That aspect, the possible forgetting, and the possible notion that I could forget the person who created me . . . that makes my heart ache.
Near the anniversary of her death, my soul becomes restless and this year has been no different. My daughter is registered for kindergarten and has finished her preschool. Life is again changing.
Recently I walked to the duck pond and spied a momma duck pushing her baby ducks in the water. She quacked away and I imagined her saying, “I gotta go, but you are going to be OK. I’m really right here, OK?”
I found big tears in my eyes.
Here I am, that momma duck pushing my baby in the water. I want to hold her so close, but yet I know she needs to go and do big things. When I say big things, we are talking kindergarten, but come on now, that seems like a BIG HUGE POND right now. Kids are sweet, but kids are also harsh and MY baby is so sweet and innocent. She is my soft and fluffy duckling leaning on my wing and saying please hold me a little while longer, but let me dip this one foot in. For the record, I’m going to put a life jacket on her, just saying.

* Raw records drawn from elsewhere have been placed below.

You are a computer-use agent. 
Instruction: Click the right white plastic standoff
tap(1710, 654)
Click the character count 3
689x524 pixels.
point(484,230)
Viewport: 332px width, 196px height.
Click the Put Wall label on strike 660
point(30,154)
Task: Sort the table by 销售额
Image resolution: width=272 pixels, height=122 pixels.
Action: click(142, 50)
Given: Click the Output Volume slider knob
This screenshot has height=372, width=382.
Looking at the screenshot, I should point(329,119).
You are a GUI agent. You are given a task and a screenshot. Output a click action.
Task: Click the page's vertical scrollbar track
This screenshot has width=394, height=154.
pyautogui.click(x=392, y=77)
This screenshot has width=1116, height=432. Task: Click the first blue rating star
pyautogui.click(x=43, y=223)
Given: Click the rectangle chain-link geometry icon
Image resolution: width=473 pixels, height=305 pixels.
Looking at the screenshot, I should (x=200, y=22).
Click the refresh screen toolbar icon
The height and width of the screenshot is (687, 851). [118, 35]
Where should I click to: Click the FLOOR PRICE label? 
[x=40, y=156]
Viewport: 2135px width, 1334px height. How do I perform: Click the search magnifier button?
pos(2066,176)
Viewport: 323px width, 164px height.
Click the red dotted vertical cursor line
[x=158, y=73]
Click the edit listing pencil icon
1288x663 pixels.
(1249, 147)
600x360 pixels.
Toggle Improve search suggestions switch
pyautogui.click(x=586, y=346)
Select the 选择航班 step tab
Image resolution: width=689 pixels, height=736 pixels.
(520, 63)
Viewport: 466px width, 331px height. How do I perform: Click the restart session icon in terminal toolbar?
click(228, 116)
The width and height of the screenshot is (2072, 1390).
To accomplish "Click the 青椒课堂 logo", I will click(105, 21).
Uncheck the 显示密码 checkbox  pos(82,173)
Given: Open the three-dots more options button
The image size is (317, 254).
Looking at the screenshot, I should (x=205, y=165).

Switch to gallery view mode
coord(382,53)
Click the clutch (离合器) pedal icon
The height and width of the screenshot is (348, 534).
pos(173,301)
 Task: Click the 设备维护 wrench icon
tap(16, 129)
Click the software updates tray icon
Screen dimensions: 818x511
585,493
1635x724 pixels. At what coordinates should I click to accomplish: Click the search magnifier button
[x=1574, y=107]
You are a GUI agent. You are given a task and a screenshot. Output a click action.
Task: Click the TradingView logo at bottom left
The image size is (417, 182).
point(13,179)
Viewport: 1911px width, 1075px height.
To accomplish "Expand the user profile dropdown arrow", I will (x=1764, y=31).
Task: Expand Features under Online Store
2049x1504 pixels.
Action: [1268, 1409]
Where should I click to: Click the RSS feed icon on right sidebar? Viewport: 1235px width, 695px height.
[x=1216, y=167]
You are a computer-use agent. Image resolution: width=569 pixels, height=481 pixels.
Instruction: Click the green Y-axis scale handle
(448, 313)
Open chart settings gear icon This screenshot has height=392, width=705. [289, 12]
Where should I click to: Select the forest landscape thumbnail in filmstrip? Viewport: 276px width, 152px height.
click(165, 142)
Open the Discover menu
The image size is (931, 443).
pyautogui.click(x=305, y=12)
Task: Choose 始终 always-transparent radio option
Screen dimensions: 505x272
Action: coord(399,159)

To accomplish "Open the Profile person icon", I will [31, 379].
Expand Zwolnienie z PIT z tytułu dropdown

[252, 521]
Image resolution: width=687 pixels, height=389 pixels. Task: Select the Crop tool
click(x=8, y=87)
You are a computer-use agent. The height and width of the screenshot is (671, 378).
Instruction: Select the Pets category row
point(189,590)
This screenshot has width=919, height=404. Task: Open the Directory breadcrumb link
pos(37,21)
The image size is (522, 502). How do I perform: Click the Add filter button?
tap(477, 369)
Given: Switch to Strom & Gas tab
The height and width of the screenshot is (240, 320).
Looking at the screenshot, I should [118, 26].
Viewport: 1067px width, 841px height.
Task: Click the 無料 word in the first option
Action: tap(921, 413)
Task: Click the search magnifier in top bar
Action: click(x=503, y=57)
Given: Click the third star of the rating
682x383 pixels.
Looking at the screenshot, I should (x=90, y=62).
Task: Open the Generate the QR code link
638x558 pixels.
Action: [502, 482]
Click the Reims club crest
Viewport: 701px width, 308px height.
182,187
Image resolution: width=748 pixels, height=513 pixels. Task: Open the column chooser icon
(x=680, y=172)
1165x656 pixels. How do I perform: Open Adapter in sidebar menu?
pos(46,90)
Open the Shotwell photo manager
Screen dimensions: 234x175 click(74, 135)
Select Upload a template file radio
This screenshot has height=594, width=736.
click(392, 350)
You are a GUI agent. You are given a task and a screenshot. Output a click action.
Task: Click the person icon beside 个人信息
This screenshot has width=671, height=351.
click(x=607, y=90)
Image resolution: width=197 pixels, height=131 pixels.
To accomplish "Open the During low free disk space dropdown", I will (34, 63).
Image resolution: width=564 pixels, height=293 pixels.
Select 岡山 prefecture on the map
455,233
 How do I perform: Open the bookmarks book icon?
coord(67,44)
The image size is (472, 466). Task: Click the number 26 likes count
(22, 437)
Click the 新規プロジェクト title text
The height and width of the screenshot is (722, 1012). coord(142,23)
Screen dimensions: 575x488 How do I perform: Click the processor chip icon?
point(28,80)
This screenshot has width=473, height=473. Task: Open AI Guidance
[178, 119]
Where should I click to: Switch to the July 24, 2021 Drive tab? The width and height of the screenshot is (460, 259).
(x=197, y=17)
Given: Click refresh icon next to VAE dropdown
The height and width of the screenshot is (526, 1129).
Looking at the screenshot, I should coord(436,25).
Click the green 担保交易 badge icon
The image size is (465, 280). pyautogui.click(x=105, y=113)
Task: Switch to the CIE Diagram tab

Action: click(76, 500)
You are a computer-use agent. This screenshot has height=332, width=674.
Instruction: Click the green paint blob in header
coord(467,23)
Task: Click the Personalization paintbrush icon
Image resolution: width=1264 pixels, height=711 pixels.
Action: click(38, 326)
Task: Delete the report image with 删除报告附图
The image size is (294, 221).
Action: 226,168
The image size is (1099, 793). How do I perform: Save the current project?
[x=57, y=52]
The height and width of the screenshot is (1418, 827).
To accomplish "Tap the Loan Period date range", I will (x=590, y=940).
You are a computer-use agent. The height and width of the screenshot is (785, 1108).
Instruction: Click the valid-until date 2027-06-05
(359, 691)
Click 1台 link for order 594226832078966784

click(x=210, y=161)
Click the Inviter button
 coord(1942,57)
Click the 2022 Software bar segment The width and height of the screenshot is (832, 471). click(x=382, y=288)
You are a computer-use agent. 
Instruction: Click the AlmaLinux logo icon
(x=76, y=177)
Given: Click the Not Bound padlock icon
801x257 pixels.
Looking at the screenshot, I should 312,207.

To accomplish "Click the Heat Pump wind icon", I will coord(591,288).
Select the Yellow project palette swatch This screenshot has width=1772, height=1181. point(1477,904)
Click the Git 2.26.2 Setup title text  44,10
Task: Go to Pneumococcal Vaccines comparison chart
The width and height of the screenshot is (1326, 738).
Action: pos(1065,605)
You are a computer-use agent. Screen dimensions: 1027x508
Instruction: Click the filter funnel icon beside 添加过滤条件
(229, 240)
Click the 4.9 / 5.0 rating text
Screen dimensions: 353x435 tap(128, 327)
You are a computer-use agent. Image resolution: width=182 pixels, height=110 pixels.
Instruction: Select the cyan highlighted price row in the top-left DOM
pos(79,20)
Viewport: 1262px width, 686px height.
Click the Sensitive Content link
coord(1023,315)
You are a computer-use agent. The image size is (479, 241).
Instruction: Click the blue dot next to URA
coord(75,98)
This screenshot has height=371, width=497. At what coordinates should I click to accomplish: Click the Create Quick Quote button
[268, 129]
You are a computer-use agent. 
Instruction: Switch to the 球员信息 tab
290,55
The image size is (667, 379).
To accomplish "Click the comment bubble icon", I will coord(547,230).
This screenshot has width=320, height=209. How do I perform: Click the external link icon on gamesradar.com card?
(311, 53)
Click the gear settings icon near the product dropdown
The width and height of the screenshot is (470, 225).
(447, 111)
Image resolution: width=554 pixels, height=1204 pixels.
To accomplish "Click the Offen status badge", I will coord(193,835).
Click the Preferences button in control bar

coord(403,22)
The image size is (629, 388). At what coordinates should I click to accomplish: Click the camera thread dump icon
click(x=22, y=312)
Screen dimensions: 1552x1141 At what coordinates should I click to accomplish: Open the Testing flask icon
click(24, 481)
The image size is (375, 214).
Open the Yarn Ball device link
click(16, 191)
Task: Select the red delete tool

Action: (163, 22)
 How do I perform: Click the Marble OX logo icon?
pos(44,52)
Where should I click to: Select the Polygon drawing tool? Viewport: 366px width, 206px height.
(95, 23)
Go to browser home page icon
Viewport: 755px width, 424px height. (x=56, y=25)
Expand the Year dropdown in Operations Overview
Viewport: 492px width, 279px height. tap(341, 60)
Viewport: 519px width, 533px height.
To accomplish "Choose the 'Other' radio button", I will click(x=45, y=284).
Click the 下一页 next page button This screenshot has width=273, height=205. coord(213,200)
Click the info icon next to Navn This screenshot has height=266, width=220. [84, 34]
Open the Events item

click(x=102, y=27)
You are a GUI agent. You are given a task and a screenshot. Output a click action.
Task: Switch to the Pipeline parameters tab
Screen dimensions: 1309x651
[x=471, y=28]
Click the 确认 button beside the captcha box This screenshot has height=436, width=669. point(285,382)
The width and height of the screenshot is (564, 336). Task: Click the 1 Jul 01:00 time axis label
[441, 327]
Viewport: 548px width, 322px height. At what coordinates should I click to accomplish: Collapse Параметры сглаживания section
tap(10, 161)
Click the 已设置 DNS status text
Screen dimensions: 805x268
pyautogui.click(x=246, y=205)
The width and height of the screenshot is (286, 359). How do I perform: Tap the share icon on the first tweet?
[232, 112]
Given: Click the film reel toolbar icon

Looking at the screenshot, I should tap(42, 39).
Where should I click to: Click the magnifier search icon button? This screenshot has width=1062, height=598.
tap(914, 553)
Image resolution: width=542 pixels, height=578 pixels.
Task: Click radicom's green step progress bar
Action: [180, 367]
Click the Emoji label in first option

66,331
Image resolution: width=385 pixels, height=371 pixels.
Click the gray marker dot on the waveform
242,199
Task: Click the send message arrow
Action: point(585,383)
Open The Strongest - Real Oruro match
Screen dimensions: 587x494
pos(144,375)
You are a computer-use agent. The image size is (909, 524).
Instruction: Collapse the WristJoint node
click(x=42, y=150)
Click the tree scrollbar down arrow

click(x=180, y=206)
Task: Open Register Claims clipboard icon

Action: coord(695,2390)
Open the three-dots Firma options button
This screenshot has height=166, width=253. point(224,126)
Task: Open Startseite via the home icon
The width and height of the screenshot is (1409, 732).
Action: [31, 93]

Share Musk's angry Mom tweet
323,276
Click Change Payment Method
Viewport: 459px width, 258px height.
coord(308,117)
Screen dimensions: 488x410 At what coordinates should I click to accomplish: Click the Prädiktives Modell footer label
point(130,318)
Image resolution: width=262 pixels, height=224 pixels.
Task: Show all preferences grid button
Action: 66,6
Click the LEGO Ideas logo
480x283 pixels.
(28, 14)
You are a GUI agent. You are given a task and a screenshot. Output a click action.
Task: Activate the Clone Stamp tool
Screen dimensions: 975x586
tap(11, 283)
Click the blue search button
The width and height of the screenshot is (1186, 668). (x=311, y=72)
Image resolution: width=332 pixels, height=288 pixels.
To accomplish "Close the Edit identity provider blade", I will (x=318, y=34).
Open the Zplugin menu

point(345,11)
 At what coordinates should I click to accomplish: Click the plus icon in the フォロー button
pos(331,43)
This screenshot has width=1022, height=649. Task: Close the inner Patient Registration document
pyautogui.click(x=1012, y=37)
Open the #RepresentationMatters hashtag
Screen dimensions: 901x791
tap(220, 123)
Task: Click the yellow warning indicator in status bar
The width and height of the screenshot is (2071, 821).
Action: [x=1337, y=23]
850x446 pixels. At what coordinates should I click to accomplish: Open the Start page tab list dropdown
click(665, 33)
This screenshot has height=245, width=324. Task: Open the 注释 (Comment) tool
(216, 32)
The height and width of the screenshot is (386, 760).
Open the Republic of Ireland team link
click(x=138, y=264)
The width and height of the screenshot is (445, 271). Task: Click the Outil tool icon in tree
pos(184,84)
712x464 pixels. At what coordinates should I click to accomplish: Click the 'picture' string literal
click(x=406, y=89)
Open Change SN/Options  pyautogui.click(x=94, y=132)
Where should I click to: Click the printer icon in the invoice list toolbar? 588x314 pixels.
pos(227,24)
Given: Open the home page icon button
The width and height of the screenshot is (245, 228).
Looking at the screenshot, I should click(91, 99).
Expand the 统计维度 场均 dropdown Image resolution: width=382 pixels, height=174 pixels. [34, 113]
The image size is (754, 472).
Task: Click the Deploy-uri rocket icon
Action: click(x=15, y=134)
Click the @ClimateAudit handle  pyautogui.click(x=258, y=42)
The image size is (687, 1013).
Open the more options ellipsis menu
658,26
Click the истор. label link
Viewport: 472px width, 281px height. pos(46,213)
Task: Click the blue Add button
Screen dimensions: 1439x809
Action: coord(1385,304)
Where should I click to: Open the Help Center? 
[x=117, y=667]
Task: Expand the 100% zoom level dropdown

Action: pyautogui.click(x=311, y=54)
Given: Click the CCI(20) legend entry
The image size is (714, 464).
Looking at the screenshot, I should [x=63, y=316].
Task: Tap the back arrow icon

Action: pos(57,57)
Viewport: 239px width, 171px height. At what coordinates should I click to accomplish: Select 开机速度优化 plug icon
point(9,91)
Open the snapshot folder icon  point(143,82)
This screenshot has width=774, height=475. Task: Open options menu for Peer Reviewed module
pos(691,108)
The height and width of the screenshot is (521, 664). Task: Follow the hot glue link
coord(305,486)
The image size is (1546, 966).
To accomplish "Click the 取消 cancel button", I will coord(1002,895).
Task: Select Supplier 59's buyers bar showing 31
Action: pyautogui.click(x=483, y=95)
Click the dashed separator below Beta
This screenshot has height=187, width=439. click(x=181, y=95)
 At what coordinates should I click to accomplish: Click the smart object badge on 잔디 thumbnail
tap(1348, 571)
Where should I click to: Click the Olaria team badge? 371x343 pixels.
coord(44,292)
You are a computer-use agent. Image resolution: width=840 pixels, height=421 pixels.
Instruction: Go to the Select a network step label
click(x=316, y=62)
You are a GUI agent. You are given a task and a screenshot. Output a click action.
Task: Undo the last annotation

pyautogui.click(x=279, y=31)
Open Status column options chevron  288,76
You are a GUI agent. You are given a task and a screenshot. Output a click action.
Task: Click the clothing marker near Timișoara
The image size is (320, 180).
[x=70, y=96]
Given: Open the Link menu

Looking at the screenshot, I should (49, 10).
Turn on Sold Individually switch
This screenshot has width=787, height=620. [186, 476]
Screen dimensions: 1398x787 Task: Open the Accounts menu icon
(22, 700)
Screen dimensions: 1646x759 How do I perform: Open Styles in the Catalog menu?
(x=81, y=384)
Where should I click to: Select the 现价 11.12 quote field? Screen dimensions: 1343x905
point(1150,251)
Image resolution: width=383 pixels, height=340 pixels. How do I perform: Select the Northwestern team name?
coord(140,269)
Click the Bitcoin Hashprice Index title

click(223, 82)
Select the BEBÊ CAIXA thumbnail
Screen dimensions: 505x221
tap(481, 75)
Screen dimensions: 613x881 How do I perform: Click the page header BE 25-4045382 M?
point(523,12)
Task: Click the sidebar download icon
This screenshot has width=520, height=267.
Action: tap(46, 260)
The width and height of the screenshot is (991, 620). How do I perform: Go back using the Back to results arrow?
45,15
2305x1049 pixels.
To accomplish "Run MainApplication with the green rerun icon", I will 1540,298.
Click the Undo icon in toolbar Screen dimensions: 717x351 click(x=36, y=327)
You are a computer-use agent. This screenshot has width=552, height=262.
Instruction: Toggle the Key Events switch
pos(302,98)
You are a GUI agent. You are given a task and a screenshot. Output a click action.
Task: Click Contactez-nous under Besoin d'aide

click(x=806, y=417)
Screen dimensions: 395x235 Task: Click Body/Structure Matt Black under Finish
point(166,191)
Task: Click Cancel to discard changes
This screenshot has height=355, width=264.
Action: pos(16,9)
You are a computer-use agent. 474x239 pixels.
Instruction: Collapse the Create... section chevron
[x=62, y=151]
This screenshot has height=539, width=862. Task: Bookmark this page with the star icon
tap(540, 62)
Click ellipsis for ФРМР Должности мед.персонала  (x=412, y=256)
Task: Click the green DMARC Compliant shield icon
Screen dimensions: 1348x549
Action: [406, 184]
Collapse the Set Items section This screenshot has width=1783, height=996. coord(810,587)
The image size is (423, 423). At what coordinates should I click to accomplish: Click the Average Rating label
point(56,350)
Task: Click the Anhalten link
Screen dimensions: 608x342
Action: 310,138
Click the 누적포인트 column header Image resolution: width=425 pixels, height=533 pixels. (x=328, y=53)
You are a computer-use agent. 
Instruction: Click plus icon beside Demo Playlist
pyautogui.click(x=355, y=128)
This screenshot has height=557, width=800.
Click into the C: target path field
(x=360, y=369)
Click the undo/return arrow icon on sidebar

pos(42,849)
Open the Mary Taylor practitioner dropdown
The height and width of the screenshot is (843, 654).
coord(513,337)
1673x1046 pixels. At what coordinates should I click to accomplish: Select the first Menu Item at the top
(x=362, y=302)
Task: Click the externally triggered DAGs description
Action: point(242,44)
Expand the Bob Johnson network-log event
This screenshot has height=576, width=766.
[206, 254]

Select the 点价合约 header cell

In that exact moment at the duck pond, it occurred to me that 11 years ago, I was the one taking the plunge from my own momma duck.
She was the one pushing me into the great big pond. I would like to think she has and continues to say, “It’s not that hard, you got this, take a dip.” I clung to her chest and sobbed because I knew in that exact moment there was no going back and I was soaking wet in this great big pond called life. The problem is, every June the water gets a little deeper and the bank she was on, seems to be fading away little by little.
How did she do it? How did she push me into the pond? How did she say, “I gotta go, but you are going to be OK. I’m really right here, OK?” I wish I knew because it’s the hardest thing in the world to encourage your baby to take the dip.
“I gotta go. It’s going to be OK. I’m really right here, OK?”
She did it and because she did, I suppose I can, too.
But, today it is not happening. I’m going to hold my baby a little tighter, kiss her forehead, sing silly songs and dance in the kitchen. Kindergarten can wait, at least until August, and I will snuggle my fuzzy duckling just a little while longer.
And like the strong-willed southern fictional woman I admire named Scarlett O’Hara, I will think about it later. “After all, tomorrow is another day.”